→ **HOW TO COMPLETE THIS TASK**
Among the entries below, please repeat exactly and only the lines from the line containing "600x577 pixels." to the line containing "Task: Click empty area below server.js", both lines included.

━━━ THE DATA

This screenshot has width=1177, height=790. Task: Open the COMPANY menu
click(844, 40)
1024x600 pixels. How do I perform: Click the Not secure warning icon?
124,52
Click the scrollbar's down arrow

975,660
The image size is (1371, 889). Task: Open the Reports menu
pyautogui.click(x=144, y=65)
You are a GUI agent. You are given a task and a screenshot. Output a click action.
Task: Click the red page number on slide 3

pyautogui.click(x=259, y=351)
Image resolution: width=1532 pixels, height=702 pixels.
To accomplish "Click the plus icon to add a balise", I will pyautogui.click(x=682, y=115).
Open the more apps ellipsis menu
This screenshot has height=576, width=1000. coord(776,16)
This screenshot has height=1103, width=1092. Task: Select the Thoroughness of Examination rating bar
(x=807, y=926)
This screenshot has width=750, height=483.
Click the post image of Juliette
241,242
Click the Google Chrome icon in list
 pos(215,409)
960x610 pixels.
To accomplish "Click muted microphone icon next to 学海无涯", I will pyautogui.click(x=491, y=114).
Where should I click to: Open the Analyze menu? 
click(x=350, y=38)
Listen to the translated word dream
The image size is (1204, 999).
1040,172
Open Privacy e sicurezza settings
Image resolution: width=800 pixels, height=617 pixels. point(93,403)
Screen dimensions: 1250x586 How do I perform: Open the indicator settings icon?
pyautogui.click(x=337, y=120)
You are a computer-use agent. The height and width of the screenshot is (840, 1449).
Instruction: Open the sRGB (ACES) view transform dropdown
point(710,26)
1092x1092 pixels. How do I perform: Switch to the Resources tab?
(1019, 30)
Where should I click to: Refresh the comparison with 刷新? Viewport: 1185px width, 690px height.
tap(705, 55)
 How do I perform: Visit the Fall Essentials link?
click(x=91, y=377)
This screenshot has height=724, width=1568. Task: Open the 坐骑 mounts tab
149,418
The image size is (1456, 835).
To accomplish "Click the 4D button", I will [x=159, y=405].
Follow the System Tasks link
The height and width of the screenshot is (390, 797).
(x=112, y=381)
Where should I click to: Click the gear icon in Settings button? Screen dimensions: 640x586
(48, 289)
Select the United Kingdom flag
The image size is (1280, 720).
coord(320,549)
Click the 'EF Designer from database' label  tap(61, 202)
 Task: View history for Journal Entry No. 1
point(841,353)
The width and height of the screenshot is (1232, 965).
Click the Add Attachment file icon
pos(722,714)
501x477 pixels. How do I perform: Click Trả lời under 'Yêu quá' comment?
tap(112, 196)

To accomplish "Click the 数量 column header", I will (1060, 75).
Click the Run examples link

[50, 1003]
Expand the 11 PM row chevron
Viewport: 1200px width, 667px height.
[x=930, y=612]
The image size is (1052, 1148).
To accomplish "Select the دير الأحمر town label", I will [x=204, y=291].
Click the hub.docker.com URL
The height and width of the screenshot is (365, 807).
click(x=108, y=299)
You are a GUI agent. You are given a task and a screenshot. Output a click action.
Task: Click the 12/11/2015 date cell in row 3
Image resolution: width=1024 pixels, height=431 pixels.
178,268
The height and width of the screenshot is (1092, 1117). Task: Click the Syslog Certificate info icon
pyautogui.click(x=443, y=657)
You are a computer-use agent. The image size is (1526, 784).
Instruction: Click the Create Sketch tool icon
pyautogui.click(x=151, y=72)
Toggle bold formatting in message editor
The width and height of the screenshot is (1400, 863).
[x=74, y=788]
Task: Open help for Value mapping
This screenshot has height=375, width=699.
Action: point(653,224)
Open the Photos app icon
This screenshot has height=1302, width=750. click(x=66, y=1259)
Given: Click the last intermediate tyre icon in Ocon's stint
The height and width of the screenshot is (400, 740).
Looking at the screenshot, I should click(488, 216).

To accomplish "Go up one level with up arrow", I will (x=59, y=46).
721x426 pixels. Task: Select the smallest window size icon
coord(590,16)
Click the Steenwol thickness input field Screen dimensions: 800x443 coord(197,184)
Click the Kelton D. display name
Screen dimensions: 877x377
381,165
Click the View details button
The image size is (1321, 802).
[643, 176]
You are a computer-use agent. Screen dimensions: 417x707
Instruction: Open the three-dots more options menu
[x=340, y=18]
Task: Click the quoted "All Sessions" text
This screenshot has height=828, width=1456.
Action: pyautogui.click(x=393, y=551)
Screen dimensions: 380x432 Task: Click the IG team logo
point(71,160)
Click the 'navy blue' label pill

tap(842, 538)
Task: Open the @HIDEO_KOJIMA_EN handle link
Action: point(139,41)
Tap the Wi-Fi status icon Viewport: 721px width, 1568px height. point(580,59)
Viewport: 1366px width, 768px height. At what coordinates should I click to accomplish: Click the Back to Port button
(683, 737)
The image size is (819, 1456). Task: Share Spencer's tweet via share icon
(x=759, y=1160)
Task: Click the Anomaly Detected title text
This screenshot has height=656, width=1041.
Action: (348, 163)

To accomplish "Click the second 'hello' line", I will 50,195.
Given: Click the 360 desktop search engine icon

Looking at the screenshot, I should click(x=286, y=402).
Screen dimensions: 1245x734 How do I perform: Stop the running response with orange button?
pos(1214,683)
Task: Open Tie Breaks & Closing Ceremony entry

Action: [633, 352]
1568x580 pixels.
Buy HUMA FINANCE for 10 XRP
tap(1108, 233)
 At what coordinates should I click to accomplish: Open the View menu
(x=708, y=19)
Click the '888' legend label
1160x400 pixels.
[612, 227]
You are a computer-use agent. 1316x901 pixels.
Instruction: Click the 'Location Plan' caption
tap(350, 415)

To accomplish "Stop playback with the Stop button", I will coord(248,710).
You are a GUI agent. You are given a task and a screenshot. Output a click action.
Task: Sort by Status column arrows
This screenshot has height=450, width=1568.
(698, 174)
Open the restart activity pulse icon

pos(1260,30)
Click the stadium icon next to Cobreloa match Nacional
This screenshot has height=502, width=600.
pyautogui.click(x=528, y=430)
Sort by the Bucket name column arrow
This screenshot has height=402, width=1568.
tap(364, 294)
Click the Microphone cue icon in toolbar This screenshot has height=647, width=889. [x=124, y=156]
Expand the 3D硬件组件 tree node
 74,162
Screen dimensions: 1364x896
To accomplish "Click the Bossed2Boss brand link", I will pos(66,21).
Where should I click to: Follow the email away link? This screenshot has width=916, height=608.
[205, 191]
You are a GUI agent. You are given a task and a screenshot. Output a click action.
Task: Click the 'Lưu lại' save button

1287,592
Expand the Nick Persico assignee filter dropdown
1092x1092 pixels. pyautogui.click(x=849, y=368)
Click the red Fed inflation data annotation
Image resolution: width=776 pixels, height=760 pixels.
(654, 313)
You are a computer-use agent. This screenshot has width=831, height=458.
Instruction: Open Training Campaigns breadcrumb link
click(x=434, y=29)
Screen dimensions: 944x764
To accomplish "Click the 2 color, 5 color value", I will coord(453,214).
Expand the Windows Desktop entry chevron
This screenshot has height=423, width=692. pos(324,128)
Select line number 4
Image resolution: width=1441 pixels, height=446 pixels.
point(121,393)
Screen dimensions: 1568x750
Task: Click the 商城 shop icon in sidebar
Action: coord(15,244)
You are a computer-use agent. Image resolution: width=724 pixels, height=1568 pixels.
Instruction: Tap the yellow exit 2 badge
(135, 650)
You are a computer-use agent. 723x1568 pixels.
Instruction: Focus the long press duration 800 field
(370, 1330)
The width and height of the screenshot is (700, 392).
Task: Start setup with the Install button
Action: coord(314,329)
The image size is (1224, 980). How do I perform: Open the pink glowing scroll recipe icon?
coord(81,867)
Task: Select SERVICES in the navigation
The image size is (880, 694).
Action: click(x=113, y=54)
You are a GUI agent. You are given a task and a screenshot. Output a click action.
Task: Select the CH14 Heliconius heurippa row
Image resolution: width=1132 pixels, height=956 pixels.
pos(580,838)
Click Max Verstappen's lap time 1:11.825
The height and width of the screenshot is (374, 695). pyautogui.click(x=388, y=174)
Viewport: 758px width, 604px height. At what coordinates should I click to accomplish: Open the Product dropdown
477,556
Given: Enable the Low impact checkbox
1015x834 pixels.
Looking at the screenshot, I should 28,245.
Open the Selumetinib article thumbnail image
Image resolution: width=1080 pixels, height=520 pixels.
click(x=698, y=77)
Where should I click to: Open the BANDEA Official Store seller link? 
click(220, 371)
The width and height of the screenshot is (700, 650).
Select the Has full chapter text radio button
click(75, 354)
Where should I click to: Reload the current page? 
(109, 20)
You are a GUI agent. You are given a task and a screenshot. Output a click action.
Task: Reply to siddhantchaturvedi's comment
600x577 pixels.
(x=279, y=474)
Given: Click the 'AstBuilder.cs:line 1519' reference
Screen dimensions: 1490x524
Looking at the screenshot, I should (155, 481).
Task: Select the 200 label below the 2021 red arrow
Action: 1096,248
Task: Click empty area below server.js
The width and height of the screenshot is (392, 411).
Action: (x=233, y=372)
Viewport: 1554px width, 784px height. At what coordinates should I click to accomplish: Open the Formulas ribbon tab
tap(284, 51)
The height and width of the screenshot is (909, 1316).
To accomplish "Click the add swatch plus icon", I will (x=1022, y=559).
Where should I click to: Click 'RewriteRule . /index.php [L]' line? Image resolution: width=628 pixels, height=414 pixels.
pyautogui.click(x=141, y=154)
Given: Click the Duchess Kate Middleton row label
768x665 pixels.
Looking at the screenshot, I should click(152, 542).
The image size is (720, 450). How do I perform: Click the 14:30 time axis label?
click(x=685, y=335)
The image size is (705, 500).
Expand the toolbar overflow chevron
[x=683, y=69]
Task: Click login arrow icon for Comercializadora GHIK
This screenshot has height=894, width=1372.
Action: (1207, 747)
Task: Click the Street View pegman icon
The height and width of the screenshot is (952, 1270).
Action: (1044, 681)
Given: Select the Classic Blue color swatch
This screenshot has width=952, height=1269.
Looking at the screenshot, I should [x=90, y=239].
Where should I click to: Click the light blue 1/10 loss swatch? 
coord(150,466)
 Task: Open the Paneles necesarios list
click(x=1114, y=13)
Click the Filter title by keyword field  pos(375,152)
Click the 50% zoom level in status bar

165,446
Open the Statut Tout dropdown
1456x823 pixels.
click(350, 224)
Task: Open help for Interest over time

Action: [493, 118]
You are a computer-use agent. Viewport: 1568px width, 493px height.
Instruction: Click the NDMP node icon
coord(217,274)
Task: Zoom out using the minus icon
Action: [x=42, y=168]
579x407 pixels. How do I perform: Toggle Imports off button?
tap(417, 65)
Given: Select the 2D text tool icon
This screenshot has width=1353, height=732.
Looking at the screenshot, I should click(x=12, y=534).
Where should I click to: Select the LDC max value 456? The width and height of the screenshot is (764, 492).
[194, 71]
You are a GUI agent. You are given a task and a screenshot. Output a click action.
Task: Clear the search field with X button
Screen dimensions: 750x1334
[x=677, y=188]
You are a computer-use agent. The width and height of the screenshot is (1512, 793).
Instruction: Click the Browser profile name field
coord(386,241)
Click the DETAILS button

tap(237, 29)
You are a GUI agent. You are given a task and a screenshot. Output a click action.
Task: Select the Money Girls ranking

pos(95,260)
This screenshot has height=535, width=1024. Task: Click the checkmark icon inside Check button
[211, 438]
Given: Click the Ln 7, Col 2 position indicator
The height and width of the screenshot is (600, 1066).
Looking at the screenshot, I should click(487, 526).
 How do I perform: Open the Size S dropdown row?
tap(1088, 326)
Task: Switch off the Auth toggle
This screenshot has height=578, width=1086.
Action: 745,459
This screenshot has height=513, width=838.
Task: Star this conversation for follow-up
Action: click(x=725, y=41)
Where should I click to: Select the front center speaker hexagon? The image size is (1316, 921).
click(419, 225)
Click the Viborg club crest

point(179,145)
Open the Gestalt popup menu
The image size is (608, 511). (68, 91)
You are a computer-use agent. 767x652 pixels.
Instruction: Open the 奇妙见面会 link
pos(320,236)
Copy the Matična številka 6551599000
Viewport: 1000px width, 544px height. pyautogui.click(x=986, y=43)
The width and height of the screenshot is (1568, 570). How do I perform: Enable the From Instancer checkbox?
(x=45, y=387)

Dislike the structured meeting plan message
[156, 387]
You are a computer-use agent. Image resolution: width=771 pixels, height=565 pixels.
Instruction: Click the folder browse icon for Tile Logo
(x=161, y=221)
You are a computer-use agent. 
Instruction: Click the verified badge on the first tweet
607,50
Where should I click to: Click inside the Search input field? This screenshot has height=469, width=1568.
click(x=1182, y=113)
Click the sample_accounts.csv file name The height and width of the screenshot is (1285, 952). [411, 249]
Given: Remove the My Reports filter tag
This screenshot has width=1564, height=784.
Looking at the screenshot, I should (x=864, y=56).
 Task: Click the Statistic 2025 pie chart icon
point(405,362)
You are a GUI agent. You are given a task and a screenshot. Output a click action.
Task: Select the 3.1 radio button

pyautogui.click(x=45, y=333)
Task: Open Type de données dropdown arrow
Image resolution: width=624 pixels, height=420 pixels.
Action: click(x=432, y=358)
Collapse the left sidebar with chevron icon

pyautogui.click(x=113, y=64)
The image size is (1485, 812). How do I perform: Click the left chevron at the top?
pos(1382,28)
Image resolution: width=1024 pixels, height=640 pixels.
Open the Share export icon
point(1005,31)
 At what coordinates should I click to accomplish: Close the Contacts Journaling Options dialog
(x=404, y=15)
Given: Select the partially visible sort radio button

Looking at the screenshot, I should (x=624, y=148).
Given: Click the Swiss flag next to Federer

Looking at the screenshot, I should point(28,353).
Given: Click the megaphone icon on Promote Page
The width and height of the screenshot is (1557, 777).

━━━━━━

→ **SOLUTION TO THIS PROBLEM**
600x577 pixels.
(x=279, y=474)
Given: Click the 'AstBuilder.cs:line 1519' reference
Screen dimensions: 1490x524
Looking at the screenshot, I should (155, 481).
Task: Select the 200 label below the 2021 red arrow
Action: 1096,248
Task: Click empty area below server.js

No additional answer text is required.